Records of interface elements
__________
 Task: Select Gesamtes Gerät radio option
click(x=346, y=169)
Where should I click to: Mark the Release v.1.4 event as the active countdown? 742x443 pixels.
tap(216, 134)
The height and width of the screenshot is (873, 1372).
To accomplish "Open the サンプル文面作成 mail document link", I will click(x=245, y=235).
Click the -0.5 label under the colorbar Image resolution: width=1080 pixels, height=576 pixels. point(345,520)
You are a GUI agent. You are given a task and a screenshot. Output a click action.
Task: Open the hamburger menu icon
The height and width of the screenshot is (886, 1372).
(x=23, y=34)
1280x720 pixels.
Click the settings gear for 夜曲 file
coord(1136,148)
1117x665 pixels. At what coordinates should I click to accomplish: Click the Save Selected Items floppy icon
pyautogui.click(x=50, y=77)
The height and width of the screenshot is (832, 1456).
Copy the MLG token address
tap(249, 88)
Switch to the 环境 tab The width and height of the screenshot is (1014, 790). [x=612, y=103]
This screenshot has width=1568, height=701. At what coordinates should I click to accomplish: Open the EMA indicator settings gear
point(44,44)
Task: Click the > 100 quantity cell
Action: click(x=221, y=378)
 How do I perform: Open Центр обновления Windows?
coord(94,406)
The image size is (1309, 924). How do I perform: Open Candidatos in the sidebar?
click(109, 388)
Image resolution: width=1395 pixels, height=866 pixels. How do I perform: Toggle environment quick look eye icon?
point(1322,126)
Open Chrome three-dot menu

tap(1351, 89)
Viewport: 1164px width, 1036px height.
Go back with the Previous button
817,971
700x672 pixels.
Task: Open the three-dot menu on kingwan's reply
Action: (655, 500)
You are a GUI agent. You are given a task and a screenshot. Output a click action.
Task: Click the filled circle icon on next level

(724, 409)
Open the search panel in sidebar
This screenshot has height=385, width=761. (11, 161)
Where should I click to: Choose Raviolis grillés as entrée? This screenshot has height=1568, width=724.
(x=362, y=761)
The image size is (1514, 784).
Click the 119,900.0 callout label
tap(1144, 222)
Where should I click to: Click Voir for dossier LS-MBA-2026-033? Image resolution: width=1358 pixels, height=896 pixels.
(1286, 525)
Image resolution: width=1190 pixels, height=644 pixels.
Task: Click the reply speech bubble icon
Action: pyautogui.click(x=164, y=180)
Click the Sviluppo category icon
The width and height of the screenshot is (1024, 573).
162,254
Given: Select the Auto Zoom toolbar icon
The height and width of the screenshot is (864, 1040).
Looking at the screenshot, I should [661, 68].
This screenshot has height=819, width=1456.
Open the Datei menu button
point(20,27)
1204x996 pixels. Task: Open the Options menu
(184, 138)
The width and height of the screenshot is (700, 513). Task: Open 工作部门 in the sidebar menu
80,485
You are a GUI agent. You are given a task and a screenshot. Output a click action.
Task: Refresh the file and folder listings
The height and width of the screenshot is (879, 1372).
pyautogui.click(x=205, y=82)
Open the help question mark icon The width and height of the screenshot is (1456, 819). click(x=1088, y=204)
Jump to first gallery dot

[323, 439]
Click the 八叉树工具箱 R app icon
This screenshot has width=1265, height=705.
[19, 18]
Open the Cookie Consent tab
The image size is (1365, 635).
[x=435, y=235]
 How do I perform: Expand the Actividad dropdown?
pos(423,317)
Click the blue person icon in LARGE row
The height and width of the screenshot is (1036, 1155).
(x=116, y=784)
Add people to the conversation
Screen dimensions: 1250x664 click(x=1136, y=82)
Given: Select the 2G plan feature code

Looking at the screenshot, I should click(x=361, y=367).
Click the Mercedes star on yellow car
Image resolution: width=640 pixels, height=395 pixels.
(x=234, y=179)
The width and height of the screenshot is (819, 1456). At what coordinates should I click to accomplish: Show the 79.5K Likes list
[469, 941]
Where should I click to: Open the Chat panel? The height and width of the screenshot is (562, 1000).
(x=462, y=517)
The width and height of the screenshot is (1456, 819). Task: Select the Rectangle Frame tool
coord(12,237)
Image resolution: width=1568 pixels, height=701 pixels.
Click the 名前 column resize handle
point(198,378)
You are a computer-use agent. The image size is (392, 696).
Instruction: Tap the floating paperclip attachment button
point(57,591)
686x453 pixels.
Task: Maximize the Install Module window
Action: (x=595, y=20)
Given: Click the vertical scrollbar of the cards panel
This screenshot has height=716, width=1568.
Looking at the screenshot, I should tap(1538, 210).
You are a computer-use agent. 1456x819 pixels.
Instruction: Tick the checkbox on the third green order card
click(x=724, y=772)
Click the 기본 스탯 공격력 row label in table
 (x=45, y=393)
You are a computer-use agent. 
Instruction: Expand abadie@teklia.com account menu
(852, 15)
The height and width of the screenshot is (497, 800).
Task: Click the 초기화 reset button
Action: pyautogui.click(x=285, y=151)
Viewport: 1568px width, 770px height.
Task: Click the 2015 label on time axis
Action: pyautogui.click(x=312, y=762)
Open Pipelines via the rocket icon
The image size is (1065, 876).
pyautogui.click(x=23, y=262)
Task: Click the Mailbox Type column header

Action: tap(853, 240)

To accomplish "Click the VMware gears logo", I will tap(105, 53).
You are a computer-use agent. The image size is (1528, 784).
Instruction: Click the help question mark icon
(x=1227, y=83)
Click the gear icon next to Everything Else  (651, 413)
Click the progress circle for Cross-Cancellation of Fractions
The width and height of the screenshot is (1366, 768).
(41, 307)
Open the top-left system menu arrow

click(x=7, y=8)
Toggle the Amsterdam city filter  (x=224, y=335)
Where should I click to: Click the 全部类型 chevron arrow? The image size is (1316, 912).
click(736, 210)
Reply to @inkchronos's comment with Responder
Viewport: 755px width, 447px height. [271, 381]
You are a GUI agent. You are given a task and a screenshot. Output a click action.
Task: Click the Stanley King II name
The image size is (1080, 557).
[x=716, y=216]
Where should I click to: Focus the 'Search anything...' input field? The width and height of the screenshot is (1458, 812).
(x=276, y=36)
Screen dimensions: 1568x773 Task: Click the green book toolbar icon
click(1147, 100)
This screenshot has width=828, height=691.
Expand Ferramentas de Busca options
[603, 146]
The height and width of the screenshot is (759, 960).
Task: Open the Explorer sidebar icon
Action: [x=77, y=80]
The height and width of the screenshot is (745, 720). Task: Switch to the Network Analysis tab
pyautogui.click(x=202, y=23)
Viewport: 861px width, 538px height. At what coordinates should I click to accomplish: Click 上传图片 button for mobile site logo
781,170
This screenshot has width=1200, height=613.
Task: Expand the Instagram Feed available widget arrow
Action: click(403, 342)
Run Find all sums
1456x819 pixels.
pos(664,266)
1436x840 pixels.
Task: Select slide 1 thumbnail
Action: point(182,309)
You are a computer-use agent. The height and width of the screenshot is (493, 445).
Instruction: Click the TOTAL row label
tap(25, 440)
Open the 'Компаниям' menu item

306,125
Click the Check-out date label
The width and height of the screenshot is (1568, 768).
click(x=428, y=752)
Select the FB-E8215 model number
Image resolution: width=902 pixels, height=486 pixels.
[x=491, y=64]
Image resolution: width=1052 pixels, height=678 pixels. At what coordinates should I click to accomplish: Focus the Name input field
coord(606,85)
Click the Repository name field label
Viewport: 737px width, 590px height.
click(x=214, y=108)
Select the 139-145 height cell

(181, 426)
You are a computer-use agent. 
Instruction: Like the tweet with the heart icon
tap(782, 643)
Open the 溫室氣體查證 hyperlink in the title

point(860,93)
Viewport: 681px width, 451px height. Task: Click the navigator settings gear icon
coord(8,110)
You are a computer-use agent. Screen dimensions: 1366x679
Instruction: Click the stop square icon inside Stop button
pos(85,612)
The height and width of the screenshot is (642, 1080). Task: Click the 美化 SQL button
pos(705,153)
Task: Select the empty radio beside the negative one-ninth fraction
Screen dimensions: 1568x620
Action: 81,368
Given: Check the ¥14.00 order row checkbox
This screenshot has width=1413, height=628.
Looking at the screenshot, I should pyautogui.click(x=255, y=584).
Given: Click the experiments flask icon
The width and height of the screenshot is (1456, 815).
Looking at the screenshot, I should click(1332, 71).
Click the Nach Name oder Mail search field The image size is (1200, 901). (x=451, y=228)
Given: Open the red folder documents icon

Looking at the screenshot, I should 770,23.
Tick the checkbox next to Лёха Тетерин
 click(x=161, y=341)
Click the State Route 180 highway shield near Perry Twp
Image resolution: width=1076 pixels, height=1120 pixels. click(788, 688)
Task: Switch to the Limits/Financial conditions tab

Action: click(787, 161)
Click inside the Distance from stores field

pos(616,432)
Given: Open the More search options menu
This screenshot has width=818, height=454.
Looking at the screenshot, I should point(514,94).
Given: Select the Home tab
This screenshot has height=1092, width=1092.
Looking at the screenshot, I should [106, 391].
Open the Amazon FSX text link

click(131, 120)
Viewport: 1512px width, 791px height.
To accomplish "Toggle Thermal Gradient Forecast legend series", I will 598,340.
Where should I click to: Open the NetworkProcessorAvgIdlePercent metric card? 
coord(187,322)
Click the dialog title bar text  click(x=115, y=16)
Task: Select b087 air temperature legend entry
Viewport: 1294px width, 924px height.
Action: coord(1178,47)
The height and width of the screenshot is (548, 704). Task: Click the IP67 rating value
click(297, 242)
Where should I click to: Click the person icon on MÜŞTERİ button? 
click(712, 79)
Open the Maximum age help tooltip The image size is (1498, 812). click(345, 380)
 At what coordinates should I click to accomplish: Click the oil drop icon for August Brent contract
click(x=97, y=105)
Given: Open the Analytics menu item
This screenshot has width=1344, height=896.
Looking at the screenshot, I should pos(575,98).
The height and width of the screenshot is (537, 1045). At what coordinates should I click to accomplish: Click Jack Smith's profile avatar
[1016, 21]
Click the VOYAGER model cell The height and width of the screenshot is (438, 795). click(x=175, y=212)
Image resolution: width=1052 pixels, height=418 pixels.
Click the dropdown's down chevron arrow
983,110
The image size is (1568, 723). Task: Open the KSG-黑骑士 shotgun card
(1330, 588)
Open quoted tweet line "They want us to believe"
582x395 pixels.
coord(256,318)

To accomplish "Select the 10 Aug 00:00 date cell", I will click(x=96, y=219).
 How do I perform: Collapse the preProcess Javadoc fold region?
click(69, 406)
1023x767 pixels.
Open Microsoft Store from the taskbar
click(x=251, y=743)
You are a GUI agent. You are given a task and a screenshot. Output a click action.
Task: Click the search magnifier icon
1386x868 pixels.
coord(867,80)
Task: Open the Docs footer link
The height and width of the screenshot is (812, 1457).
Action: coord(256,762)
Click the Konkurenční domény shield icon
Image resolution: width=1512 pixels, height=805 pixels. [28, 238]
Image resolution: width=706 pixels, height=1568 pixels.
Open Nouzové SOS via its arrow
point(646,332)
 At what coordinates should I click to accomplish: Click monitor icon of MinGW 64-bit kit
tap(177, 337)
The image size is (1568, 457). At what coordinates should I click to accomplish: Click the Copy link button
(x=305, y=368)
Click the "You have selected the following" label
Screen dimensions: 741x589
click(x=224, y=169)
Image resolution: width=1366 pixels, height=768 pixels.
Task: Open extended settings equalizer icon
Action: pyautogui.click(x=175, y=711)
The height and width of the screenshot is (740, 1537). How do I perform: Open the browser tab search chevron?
__________
TASK DESCRIPTION: Reproduce the records starting at the line that contains "Open quoted tweet" and ending at the end of the records, substituting "magnifying glass" for "magnifier" and leaving everything else unchanged. Provide only those lines.

ANSWER TO THIS TASK:
Open quoted tweet line "They want us to believe"
582x395 pixels.
coord(256,318)

To accomplish "Select the 10 Aug 00:00 date cell", I will click(x=96, y=219).
 How do I perform: Collapse the preProcess Javadoc fold region?
click(69, 406)
1023x767 pixels.
Open Microsoft Store from the taskbar
click(x=251, y=743)
You are a GUI agent. You are given a task and a screenshot. Output a click action.
Task: Click the search magnifying glass icon
1386x868 pixels.
coord(867,80)
Task: Open the Docs footer link
The height and width of the screenshot is (812, 1457).
Action: coord(256,762)
Click the Konkurenční domény shield icon
Image resolution: width=1512 pixels, height=805 pixels. [28, 238]
Image resolution: width=706 pixels, height=1568 pixels.
Open Nouzové SOS via its arrow
point(646,332)
 At what coordinates should I click to accomplish: Click monitor icon of MinGW 64-bit kit
tap(177, 337)
The image size is (1568, 457). At what coordinates should I click to accomplish: Click the Copy link button
(x=305, y=368)
Click the "You have selected the following" label
Screen dimensions: 741x589
click(x=224, y=169)
Image resolution: width=1366 pixels, height=768 pixels.
Task: Open extended settings equalizer icon
Action: pyautogui.click(x=175, y=711)
The height and width of the screenshot is (740, 1537). How do I perform: Open the browser tab search chevron?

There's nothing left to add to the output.